Collected data:
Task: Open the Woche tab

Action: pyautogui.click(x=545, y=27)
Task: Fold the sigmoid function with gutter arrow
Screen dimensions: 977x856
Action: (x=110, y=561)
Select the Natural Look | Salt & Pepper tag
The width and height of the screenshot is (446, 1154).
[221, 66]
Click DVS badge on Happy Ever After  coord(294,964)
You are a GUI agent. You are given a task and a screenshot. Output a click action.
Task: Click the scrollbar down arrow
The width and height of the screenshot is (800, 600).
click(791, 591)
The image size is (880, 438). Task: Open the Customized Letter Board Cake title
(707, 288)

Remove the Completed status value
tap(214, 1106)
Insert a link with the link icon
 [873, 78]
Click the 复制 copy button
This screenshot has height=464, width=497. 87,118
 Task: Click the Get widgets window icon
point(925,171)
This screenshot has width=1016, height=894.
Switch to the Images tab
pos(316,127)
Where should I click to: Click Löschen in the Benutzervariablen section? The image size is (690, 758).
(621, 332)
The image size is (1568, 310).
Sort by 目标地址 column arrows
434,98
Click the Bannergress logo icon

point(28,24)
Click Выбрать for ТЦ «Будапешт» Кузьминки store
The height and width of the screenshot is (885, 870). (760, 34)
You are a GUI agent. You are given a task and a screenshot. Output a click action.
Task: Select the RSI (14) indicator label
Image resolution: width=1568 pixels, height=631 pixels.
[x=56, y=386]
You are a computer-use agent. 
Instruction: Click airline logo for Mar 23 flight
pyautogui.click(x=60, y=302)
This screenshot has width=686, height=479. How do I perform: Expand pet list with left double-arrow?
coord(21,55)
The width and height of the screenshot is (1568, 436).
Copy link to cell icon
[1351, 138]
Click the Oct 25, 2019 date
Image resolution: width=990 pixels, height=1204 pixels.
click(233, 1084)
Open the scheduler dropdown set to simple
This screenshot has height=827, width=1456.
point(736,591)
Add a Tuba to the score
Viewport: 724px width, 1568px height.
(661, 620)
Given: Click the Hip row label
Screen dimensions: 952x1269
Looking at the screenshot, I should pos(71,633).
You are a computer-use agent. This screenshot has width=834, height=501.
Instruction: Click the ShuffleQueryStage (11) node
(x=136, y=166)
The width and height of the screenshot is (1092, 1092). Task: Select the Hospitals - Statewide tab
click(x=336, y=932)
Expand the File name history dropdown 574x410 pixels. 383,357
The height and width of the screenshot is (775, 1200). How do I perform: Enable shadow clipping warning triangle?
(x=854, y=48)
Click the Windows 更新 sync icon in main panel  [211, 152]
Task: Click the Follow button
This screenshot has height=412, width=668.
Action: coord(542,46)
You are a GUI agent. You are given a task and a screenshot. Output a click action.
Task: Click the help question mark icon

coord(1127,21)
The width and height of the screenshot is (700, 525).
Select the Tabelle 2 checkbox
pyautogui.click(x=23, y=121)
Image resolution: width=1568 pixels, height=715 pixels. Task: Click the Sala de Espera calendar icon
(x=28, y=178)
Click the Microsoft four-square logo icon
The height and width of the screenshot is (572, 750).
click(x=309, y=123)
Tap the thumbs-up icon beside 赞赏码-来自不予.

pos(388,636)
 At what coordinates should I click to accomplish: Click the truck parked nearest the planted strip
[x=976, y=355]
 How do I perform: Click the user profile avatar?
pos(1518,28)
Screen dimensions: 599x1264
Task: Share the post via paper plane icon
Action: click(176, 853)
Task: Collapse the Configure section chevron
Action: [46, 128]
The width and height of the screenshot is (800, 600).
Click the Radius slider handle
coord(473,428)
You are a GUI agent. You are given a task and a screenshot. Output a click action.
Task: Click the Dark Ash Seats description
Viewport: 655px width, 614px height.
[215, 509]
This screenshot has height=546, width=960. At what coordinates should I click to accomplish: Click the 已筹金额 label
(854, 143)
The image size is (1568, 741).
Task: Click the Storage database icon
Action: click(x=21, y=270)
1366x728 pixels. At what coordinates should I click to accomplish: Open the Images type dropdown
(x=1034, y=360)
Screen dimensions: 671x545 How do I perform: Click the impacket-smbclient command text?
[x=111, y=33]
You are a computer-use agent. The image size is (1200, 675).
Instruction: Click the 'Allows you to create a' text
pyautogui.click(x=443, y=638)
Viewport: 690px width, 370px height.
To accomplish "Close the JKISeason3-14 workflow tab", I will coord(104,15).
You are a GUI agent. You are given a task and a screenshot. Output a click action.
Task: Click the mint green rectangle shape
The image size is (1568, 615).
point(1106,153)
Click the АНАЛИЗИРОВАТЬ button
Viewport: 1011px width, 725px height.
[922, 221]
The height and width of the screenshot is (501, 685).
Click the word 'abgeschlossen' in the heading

**Problem to solve:** Keeping every word as it is, repeat all of the records.

**Response box:**
Task: Open the Woche tab

Action: pyautogui.click(x=545, y=27)
Task: Fold the sigmoid function with gutter arrow
Screen dimensions: 977x856
Action: (x=110, y=561)
Select the Natural Look | Salt & Pepper tag
The width and height of the screenshot is (446, 1154).
[221, 66]
Click DVS badge on Happy Ever After  coord(294,964)
You are a GUI agent. You are given a task and a screenshot. Output a click action.
Task: Click the scrollbar down arrow
The width and height of the screenshot is (800, 600).
click(791, 591)
The image size is (880, 438). Task: Open the Customized Letter Board Cake title
(707, 288)

Remove the Completed status value
tap(214, 1106)
Insert a link with the link icon
 [873, 78]
Click the 复制 copy button
This screenshot has height=464, width=497. 87,118
 Task: Click the Get widgets window icon
point(925,171)
This screenshot has width=1016, height=894.
Switch to the Images tab
pos(316,127)
Where should I click to: Click Löschen in the Benutzervariablen section? The image size is (690, 758).
(621, 332)
The image size is (1568, 310).
Sort by 目标地址 column arrows
434,98
Click the Bannergress logo icon

point(28,24)
Click Выбрать for ТЦ «Будапешт» Кузьминки store
The height and width of the screenshot is (885, 870). (760, 34)
You are a GUI agent. You are given a task and a screenshot. Output a click action.
Task: Select the RSI (14) indicator label
Image resolution: width=1568 pixels, height=631 pixels.
[x=56, y=386]
You are a computer-use agent. 
Instruction: Click airline logo for Mar 23 flight
pyautogui.click(x=60, y=302)
This screenshot has width=686, height=479. How do I perform: Expand pet list with left double-arrow?
coord(21,55)
The width and height of the screenshot is (1568, 436).
Copy link to cell icon
[1351, 138]
Click the Oct 25, 2019 date
Image resolution: width=990 pixels, height=1204 pixels.
click(233, 1084)
Open the scheduler dropdown set to simple
This screenshot has height=827, width=1456.
point(736,591)
Add a Tuba to the score
Viewport: 724px width, 1568px height.
(661, 620)
Given: Click the Hip row label
Screen dimensions: 952x1269
Looking at the screenshot, I should pos(71,633).
You are a computer-use agent. This screenshot has width=834, height=501.
Instruction: Click the ShuffleQueryStage (11) node
(x=136, y=166)
The width and height of the screenshot is (1092, 1092). Task: Select the Hospitals - Statewide tab
click(x=336, y=932)
Expand the File name history dropdown 574x410 pixels. 383,357
The height and width of the screenshot is (775, 1200). How do I perform: Enable shadow clipping warning triangle?
(x=854, y=48)
Click the Windows 更新 sync icon in main panel  [211, 152]
Task: Click the Follow button
This screenshot has height=412, width=668.
Action: coord(542,46)
You are a GUI agent. You are given a task and a screenshot. Output a click action.
Task: Click the help question mark icon

coord(1127,21)
The width and height of the screenshot is (700, 525).
Select the Tabelle 2 checkbox
pyautogui.click(x=23, y=121)
Image resolution: width=1568 pixels, height=715 pixels. Task: Click the Sala de Espera calendar icon
(x=28, y=178)
Click the Microsoft four-square logo icon
The height and width of the screenshot is (572, 750).
click(x=309, y=123)
Tap the thumbs-up icon beside 赞赏码-来自不予.

pos(388,636)
 At what coordinates should I click to accomplish: Click the truck parked nearest the planted strip
[x=976, y=355]
 How do I perform: Click the user profile avatar?
pos(1518,28)
Screen dimensions: 599x1264
Task: Share the post via paper plane icon
Action: click(176, 853)
Task: Collapse the Configure section chevron
Action: [46, 128]
The width and height of the screenshot is (800, 600).
Click the Radius slider handle
coord(473,428)
You are a GUI agent. You are given a task and a screenshot. Output a click action.
Task: Click the Dark Ash Seats description
Viewport: 655px width, 614px height.
[215, 509]
This screenshot has height=546, width=960. At what coordinates should I click to accomplish: Click the 已筹金额 label
(854, 143)
The image size is (1568, 741).
Task: Click the Storage database icon
Action: click(x=21, y=270)
1366x728 pixels. At what coordinates should I click to accomplish: Open the Images type dropdown
(x=1034, y=360)
Screen dimensions: 671x545 How do I perform: Click the impacket-smbclient command text?
[x=111, y=33]
You are a computer-use agent. The image size is (1200, 675).
Instruction: Click the 'Allows you to create a' text
pyautogui.click(x=443, y=638)
Viewport: 690px width, 370px height.
To accomplish "Close the JKISeason3-14 workflow tab", I will coord(104,15).
You are a GUI agent. You are given a task and a screenshot. Output a click action.
Task: Click the mint green rectangle shape
The image size is (1568, 615).
point(1106,153)
Click the АНАЛИЗИРОВАТЬ button
Viewport: 1011px width, 725px height.
[922, 221]
The height and width of the screenshot is (501, 685).
Click the word 'abgeschlossen' in the heading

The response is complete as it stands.